**Task to complete:**
Retype each of the following records exactly as it appears, omitting the pictures from your answer.

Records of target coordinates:
===============
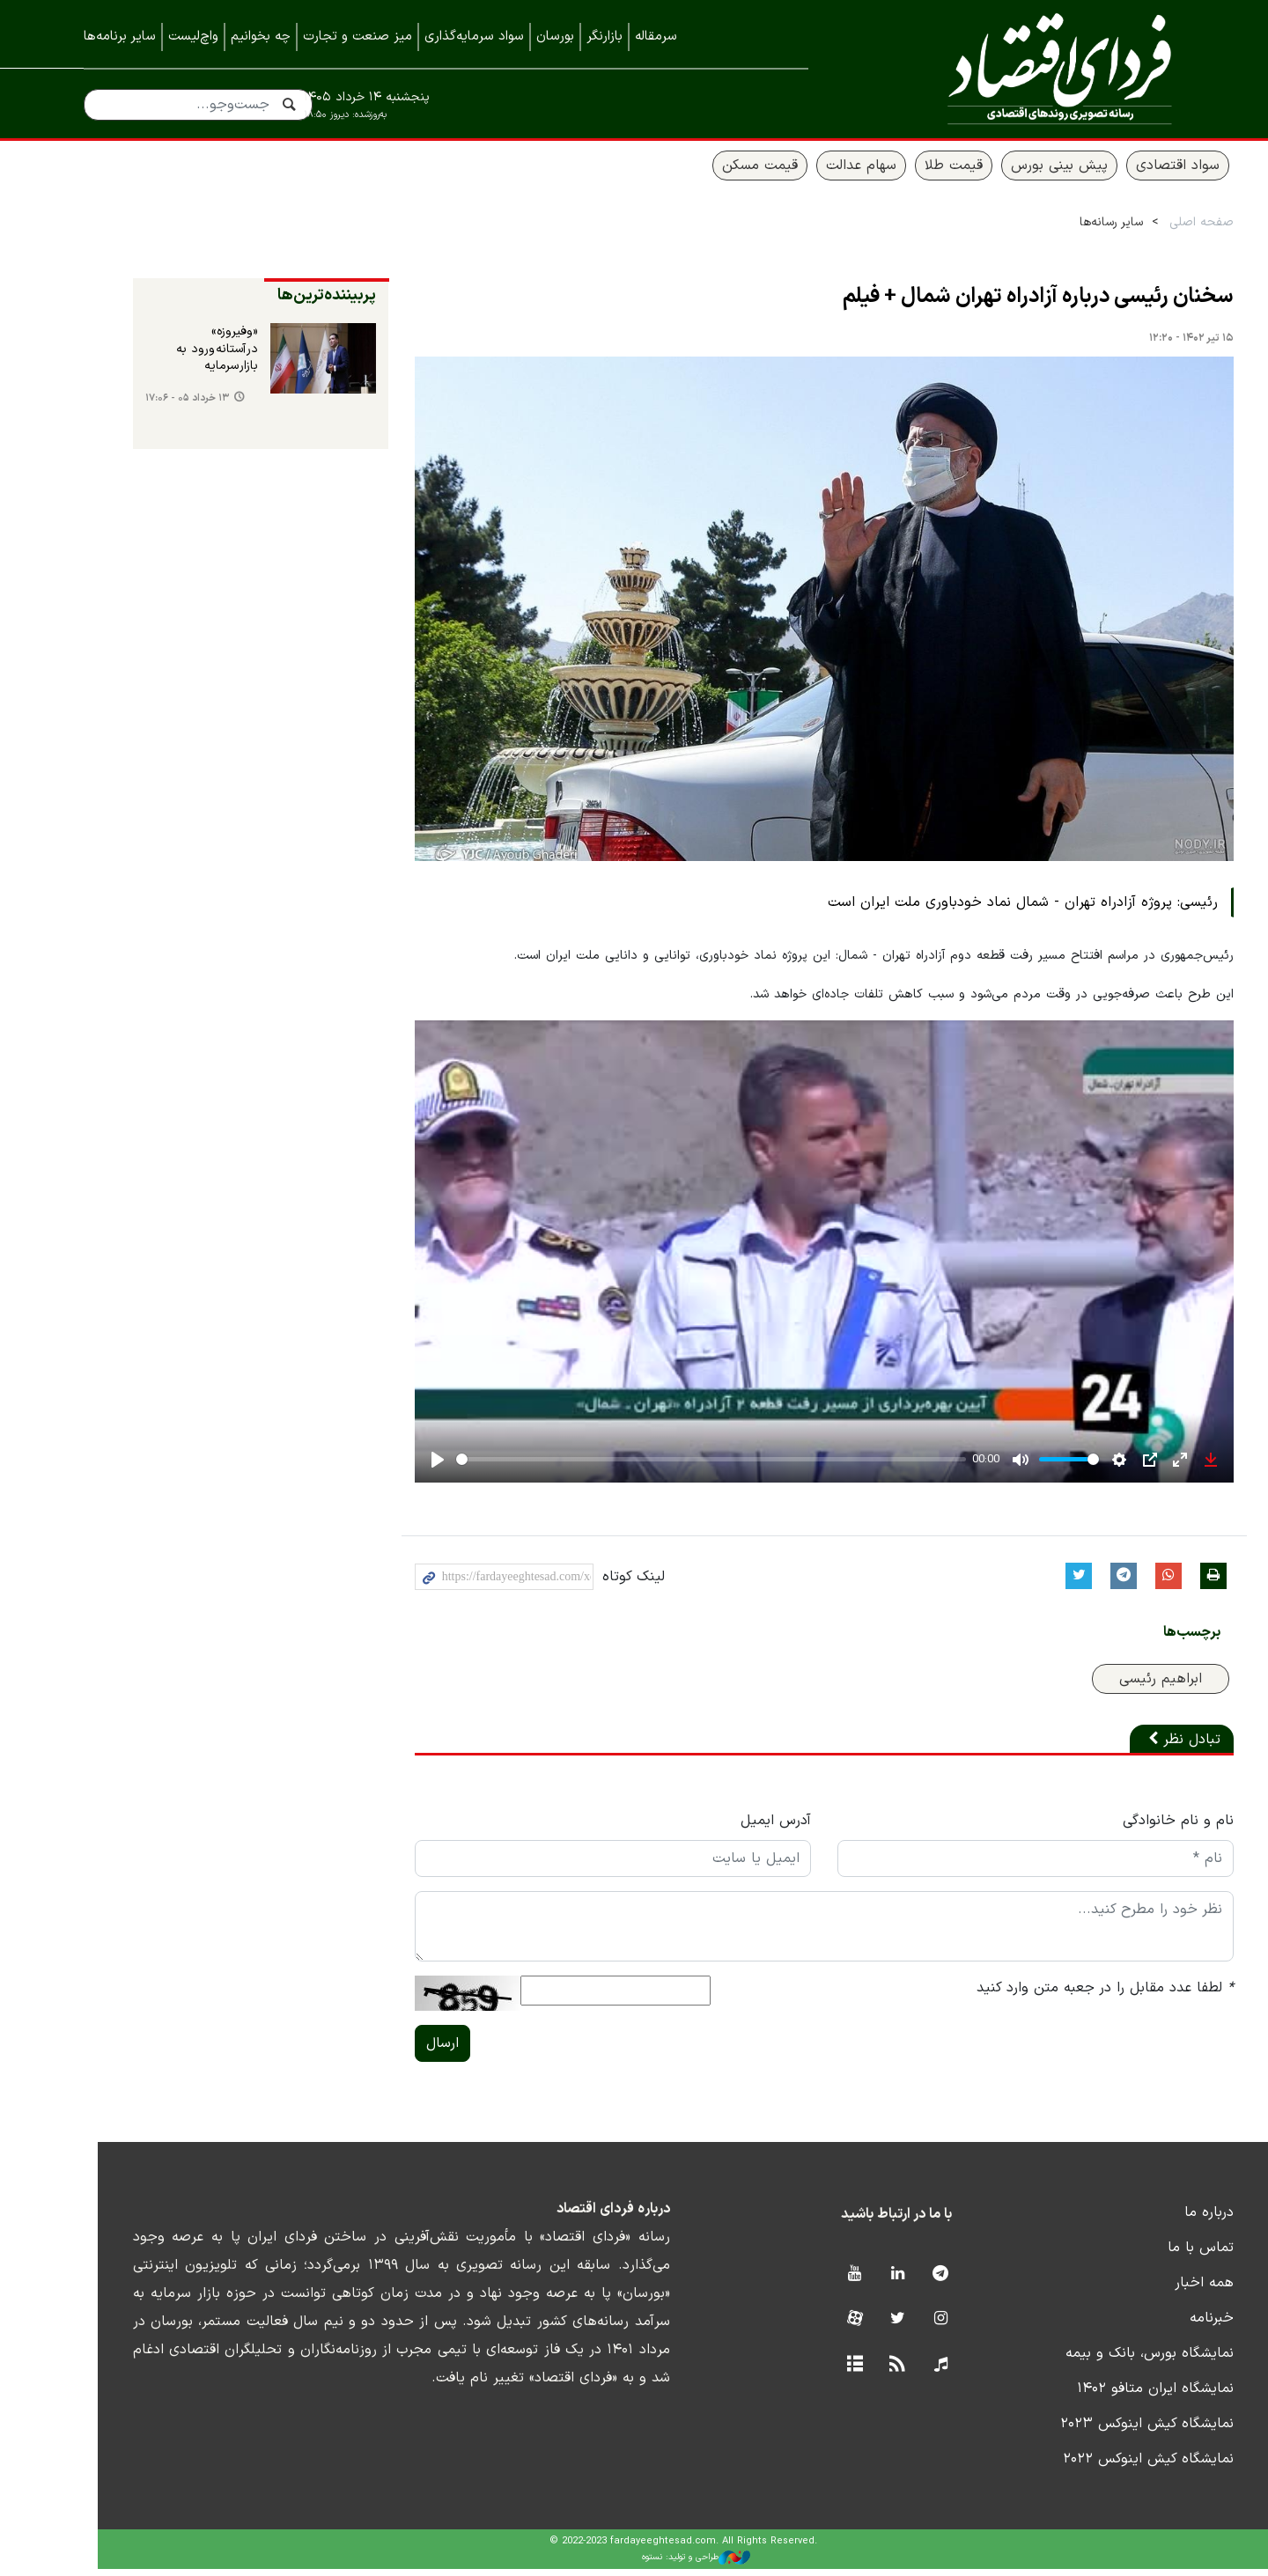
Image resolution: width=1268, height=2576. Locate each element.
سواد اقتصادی (1128, 173)
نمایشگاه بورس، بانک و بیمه (1100, 2360)
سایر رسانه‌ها (1062, 230)
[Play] (388, 1467)
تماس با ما (1151, 2254)
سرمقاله (656, 36)
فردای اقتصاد (1021, 68)
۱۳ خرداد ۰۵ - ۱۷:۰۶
===============
**Finished task:**
Image resolution: width=1268, height=2576. Locate each element.
سواد اقتصادی (1128, 173)
نمایشگاه بورس، بانک و بیمه (1100, 2360)
سایر رسانه‌ها (1062, 230)
[Play] (388, 1467)
تماس با ما (1151, 2254)
سرمقاله (656, 36)
فردای اقتصاد (1021, 68)
۱۳ خرداد ۰۵ - ۱۷:۰۶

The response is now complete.